Putins «düsterer Scherz» zur Ukraine

In einem Interview hat Polens Parlamentschef Sikorski von einem Versuch Moskaus gesprochen, 2008 mit Polen eine Teilung der Ukraine zu vereinbaren. Das Gespräch wirft hohe Wellen.

Rudolf Hermann, Prag
Drucken
Der polnische Parlamentsvorsitzende Radoslaw Sikorski macht brisante Aussagen. (Bild: Reuters)

Der polnische Parlamentsvorsitzende Radoslaw Sikorski macht brisante Aussagen. (Bild: Reuters)

Hat Russlands Präsident Putin vor einigen Jahren versucht, Polen für eine Teilung der Ukraine zu gewinnen? Aus einem Interview, das der amerikanische Journalist Ben Judah für die amerikanische Nachrichten-Website Politico mit dem polnischen Parlamentspräsidenten und vormaligen Aussenminister Radoslaw Sikorski geführt hat, scheint dies hervorzugehen. Bei einem Besuch des (Ende 2007 gewählten) polnischen Ministerpräsidenten Tusk in Moskau im Februar 2008 habe Putin die Ukraine als «künstliches Land» und Lwow (ukrainisch Lwiw) als polnische Stadt bezeichnet und Tusk angeboten, die Sache zusammen zu regeln. Glücklicherweise habe Tusk nicht geantwortet.

Annexions-Kalkulationen

Sikorski äusserte laut Judah in dem Gespräch auch die Ansicht, dass in Russland schon seit 2012 oder sogar 2010 Pläne für eine allfällige Annexion der Krim gemacht worden seien. Er selber habe zu dieser Zeit beunruhigende Zeichen registriert. Im polnischen Aussenministerium hätten die Alarmglocken zu läuten begonnen, als man festgestellt habe, dass Russland Kalkulationen erstelle, welche Teile der südöstlichen Ukraine bei einer Annexion wirtschaftlich vorteilhaft wären für Russland. Der Donbass sei nicht darunter gewesen, dafür aber die Regionen Dnipropetrowsk, Saporischja und Odessa. Betreffend die Krim meinte Sikorski, die Drohung einer Annexion sei für Putin der Joker gewesen, mit dem er den damaligen Präsidenten Janukowitsch in letzter Minute zur plötzlichen Abkehr vom EU-Assoziationsvertrag veranlasst habe.

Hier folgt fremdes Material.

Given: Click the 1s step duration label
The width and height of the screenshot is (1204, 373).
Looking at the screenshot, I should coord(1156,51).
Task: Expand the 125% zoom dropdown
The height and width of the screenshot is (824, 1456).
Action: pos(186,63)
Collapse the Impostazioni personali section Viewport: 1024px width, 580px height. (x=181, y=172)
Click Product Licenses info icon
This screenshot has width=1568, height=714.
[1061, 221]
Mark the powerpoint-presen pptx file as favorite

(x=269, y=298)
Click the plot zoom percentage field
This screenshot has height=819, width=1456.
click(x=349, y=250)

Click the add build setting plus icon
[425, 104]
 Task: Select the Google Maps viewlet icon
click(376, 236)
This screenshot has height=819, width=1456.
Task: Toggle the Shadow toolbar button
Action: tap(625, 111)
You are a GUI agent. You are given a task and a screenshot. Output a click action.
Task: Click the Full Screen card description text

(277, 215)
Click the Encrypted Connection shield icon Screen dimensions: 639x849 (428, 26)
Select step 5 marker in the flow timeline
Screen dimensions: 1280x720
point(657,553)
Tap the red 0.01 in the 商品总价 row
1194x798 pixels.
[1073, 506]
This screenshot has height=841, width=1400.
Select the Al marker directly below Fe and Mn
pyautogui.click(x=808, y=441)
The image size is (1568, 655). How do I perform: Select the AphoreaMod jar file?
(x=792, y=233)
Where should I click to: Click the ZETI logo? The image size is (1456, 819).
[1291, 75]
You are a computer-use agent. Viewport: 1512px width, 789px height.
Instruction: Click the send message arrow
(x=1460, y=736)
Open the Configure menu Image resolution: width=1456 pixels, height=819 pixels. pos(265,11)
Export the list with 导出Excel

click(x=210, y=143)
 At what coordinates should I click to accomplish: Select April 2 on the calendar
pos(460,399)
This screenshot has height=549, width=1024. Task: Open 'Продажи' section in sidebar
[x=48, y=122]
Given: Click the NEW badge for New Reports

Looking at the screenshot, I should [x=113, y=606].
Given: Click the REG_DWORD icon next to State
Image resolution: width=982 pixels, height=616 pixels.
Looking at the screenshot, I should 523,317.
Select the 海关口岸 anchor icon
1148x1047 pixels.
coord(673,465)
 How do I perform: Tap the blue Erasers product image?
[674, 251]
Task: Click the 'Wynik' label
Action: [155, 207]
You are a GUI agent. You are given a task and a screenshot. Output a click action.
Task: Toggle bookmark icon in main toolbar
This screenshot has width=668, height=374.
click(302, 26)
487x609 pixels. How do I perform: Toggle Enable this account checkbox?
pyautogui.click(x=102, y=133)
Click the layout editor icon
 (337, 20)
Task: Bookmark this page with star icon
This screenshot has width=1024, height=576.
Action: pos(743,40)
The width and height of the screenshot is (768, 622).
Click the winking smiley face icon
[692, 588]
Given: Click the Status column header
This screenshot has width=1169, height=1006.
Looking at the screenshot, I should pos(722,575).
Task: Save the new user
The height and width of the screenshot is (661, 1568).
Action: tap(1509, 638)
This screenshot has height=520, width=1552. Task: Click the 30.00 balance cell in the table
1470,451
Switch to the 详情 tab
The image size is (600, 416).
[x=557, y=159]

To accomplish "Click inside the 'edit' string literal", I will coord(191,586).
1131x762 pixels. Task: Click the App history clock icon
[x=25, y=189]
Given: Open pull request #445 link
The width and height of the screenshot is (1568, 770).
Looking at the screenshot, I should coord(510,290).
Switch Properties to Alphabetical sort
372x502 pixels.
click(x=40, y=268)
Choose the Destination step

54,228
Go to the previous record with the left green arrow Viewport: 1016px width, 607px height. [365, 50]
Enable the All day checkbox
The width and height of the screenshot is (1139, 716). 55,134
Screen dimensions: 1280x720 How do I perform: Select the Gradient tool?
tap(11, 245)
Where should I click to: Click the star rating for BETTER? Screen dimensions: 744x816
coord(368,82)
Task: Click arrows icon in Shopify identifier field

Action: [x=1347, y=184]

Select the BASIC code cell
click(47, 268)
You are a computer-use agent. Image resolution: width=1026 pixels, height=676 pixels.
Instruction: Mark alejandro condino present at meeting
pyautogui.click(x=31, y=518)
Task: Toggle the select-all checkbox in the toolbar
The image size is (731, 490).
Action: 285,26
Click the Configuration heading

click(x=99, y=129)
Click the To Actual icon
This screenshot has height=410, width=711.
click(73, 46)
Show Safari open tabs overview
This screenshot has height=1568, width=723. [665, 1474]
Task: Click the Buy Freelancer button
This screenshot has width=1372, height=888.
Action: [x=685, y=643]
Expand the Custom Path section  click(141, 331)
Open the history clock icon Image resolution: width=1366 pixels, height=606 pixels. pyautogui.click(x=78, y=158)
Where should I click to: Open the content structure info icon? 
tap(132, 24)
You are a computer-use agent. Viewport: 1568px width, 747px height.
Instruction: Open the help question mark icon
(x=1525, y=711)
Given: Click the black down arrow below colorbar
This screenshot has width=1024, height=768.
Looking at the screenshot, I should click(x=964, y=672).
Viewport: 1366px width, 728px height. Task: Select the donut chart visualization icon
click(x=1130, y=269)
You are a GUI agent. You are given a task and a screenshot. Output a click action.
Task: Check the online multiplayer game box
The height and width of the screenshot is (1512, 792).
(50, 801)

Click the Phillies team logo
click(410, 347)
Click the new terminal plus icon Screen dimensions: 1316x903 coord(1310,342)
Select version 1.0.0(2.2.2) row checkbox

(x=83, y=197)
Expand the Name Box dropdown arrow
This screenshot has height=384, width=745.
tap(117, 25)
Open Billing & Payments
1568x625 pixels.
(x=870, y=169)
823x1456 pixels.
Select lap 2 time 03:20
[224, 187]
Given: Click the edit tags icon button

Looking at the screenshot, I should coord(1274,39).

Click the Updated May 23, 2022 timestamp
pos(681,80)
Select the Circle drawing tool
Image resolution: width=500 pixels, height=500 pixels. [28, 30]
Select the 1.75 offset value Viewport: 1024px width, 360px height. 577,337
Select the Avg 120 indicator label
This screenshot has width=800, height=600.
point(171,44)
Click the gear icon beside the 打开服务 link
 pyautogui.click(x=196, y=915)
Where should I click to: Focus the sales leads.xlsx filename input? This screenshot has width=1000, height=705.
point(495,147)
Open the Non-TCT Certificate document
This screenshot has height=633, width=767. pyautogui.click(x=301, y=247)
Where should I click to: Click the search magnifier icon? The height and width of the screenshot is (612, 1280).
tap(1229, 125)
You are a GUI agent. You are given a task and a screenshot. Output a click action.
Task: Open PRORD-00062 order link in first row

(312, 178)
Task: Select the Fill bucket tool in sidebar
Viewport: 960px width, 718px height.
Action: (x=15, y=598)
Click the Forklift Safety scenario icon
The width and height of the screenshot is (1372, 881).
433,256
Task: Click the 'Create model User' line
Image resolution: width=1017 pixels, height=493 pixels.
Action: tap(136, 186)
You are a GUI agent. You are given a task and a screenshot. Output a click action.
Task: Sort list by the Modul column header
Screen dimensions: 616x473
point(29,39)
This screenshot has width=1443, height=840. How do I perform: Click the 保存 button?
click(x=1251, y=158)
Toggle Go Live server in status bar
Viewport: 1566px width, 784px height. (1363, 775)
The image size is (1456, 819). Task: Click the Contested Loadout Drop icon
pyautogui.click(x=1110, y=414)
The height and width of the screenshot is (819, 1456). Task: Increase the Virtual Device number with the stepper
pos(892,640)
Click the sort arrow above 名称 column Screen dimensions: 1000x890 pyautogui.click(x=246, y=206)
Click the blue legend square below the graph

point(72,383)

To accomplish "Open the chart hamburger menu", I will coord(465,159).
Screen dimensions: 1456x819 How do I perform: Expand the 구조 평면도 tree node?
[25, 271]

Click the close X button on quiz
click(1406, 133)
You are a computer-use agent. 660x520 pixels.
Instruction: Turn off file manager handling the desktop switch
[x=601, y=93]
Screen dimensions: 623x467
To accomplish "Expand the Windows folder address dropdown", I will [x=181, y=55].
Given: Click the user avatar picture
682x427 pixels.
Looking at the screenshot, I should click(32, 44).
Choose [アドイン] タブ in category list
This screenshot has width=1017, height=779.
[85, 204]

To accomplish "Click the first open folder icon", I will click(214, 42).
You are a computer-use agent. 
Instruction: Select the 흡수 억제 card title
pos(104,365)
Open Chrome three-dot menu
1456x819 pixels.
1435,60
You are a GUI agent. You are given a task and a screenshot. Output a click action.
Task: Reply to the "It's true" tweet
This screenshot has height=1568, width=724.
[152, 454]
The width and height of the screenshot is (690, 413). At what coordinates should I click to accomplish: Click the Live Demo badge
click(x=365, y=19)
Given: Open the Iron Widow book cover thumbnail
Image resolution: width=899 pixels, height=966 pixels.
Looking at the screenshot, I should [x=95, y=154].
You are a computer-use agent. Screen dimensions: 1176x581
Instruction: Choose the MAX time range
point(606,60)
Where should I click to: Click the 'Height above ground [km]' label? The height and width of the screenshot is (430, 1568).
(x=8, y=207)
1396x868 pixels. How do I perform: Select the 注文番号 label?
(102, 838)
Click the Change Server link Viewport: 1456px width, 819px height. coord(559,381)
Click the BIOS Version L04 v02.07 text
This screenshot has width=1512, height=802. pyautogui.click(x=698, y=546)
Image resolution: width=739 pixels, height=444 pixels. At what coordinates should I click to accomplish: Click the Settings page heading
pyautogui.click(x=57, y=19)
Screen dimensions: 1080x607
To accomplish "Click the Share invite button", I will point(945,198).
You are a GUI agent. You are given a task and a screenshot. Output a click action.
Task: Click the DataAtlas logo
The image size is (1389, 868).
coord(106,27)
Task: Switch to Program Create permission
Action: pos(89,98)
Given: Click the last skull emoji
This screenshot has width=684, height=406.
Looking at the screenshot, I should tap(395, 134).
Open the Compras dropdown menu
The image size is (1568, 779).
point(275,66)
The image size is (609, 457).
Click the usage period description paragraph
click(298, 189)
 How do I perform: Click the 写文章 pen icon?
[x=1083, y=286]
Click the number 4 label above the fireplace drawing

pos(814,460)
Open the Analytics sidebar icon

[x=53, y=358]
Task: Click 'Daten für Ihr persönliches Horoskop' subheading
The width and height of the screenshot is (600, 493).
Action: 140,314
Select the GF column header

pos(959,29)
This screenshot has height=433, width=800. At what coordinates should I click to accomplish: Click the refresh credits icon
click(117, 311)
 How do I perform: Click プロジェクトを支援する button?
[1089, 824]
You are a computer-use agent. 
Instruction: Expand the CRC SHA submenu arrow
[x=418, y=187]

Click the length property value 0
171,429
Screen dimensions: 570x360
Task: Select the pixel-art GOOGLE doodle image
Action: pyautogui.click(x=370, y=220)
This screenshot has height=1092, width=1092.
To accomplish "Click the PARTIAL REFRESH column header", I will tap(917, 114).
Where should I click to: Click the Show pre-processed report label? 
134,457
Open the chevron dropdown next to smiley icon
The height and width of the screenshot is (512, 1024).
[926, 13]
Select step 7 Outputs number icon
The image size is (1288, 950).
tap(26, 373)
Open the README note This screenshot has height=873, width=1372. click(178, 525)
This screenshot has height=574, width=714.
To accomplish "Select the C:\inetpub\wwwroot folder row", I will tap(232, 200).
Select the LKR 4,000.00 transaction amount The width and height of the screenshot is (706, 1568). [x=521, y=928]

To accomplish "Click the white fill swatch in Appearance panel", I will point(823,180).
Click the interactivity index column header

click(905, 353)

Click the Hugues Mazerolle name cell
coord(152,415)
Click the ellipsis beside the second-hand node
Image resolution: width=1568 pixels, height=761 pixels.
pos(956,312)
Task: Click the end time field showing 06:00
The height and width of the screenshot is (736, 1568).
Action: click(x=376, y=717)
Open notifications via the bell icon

In Polen wirbelte der Artikel Judahs gehörig Staub auf. Die Sprecherin von Ministerpräsidentin Kopacz, Iwona Sulik, sagte laut der Online-Plattform der Zeitung «Rzeczpospolita», Kopacz erwarte Erklärungen Sikorskis zum Interview. Wenn der Vorschlag Russlands in der von Sikorski dargestellten Form gefallen sei, dann habe Polen eine Antwort im Sinne von Souveränität, Integrität und Menschenrechten gegeben. Kopacz selber sagte, ein Vorschlag dieser Art sei ein Skandal. Kein polnischer Regierungschef werde sich je an der Teilung eines anderen Landes beteiligen.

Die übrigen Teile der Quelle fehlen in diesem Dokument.